■ **Passage**:

Keeping names in English is also a good idea since it keeps everything consistent with the rest of the code. All the reserved words like function and new are all in English, so it’s consistent to keep everything else in English.

English is also a more international language so it’s more likely that developers know English than not.

Classes are functions that construct other objects, so their naming should reflect that. For example, if we have a class that construct person objects, then they should be named Person.

Class names should be upper case and indicates what kind of object we’re creating from it.

Avoid Global Variables and Functions

In JavaScript, everything runs in the file runs in the same scope. This is a real problem because things can easily be accidentally modified and referenced unintentionally.

Fortunately, since ES6, JavaScript has several features to deal with this. One is the use of modules. With modules, only the things that we explicitly export are available for other modules to use.

JavaScript strict mode should also be enabled to prevent the accidental declaration of global variables. With strict mode something like x = 1 will cause an error without the keywords var, let, or const before it.

Also let and const are keywords for declaring block-scoped variables and constants respectively, so we can’t accidentally reference it outside a block.

For example, with var if we write the following code:

if (true) {
  var x = 1;
}
console.log(x);

We’ll see 1 logged from the console.log since it’s not block scoped.

On the other hand, if we use let instead of var:

if (true) {
  let x = 1;
}
console.log(x);

Then we get the error ‘Uncaught ReferenceError: x is not defined.’

As we can see, we can’t reference things in places that we don’t expect.

An alternative way would be to wrap the stuff we want to be private in a function.

For example, we can write:

(function() {
  var x = 1;
})();

console.log(x);

We will also get the error ‘Uncaught ReferenceError: x is not defined.’ A function that runs immediately after it’s declared as we have above is called an Immediately Invoked Function Expression or IIFE for short.

If we want to expose something to the outside in the IIFE we have above we can just return what we want as follows:

let foo = (function() {
  var x = 1;
  return {
    bar: 2
  }
})();
console.log(foo.bar);

We returned an object with the bar property and assigned it to foo. Then we should get 2 from the console.log output.

Photo by Mohau Mannathoko on Unsplash

Keep a Strict Coding Style

Every developer in the team will have their own style if they decide how to style the code.

This means that the code will have different styles in different places, making the code hard to read.

Because of that, it’s a good idea to keep the style consistent. We can style our code automatically with programs like ESLint or JSLint, which does static checks on our code to make sure that it sticks to the style that’s set.

There’re also tools like Prettier to format the code in a consistent way through our codebase.

Clean code is easy to read and maintain. It shouldn’t have hacky things that make it hard to read and debug.

Comment When Needed

While lots of code are self-explanatory, some code needs to be clarified. For example, if the code is part of a complex system, then it might need some clarification with comments.

A simple function that’s a few lines long probably don’t need much explanation.

If we write comments, we should use multi-line comments /* */ instead of single-line comments // since they’re more versatile.

One handy trick for comments is to write it with the double slashes before closing the multi-line comments as follows:

/*
  function foo(){
    return 1
  };
// */

This way, we can uncomment the code by putting a slash before the open slash in the first line to uncomment the code:

//*
  function foo(){
    return 1
  };
// */

The code above is uncommented.

■ **Entries provided**:

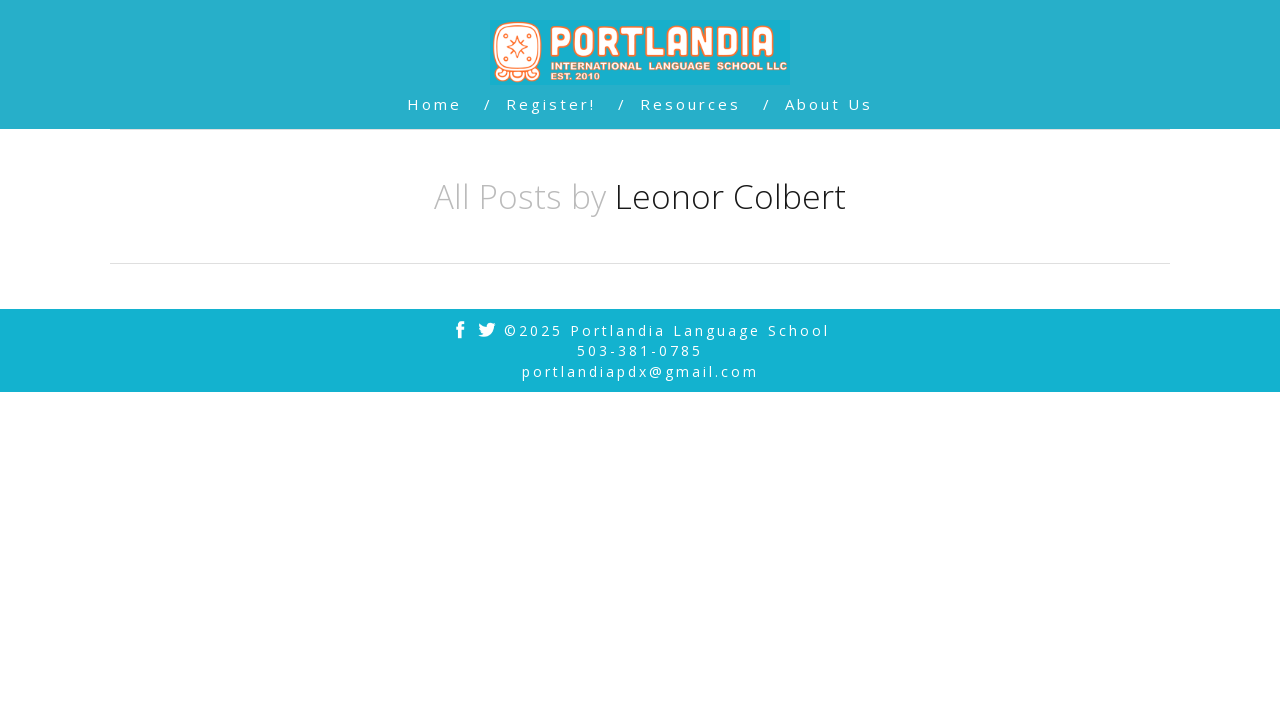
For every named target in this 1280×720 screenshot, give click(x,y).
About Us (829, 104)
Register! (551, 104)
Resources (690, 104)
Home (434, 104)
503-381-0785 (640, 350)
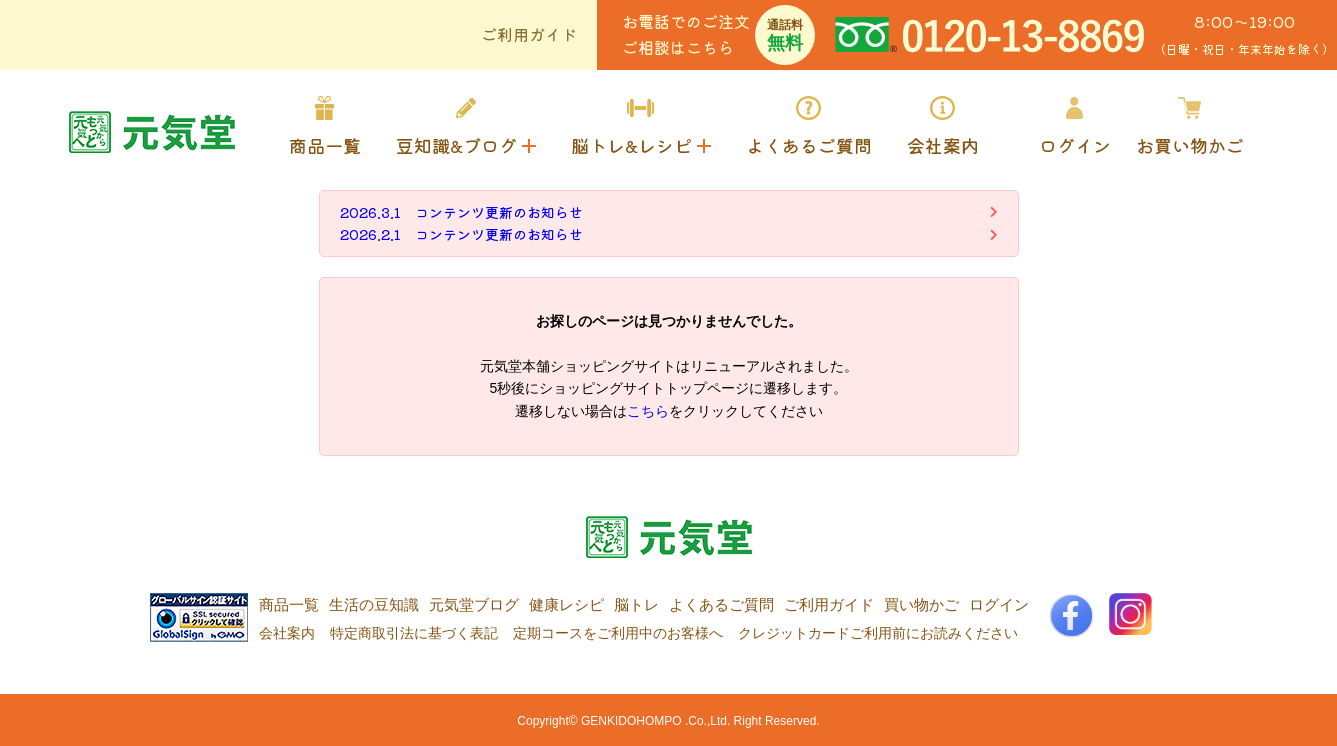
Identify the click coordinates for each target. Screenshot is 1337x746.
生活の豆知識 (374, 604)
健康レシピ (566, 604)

...

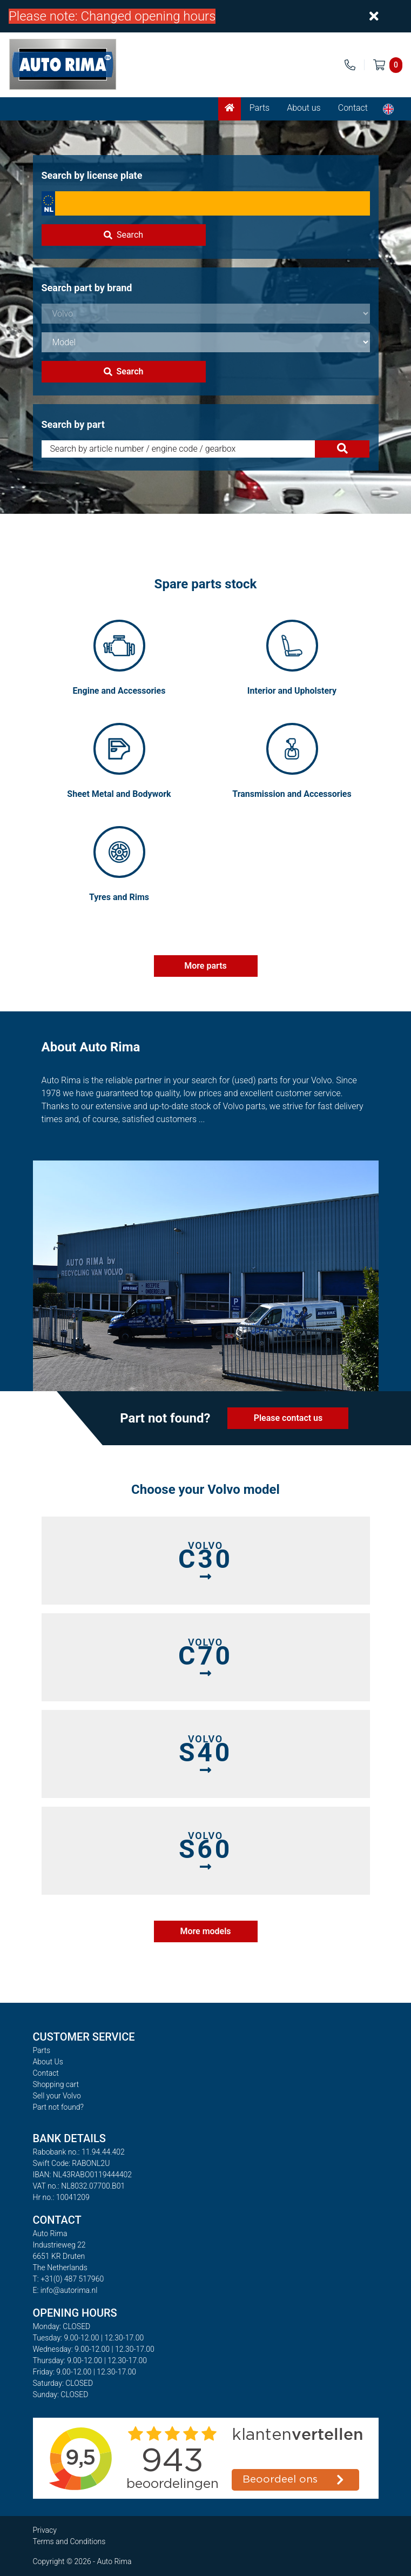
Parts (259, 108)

---

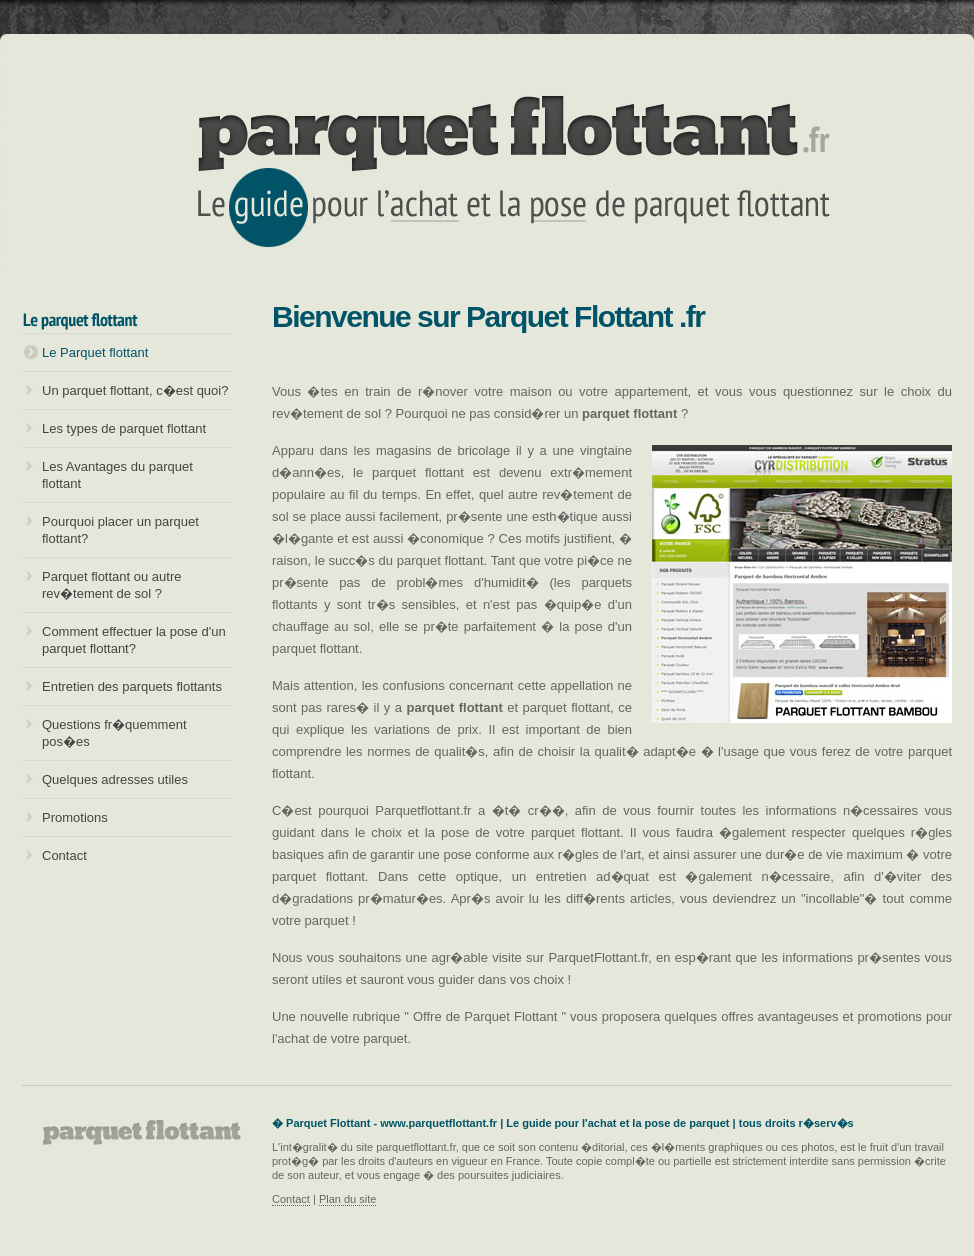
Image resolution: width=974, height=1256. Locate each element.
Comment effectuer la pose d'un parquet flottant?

■ **Request 1**:
Answer these questions using the passage on JavaScript coding style.
(a) What error message results when let replaces var in the block example?
(b) What does the abbreviation IIFE stand for?
(c) Which tool does the passage name for formatting code consistently through a codebase?
■ **Request 2**: Reproduce the passage on JavaScript coding style, starting with "Class names should" and going on through "const before it.".
■ **Request 3**: List every tool that the passage on JavaScript coding style names for styling, checking or formatting code.

■ **Written solution 1**:
(a) ‘Uncaught ReferenceError: x is not defined.’
(b) Immediately Invoked Function Expression
(c) Prettier

■ **Written solution 2**:
Class names should be upper case and indicates what kind of object we’re creating from it.

Avoid Global Variables and Functions

In JavaScript, everything runs in the file runs in the same scope. This is a real problem because things can easily be accidentally modified and referenced unintentionally.

Fortunately, since ES6, JavaScript has several features to deal with this. One is the use of modules. With modules, only the things that we explicitly export are available for other modules to use.

JavaScript strict mode should also be enabled to prevent the accidental declaration of global variables. With strict mode something like x = 1 will cause an error without the keywords var, let, or const before it.

■ **Written solution 3**:
ESLint
JSLint
Prettier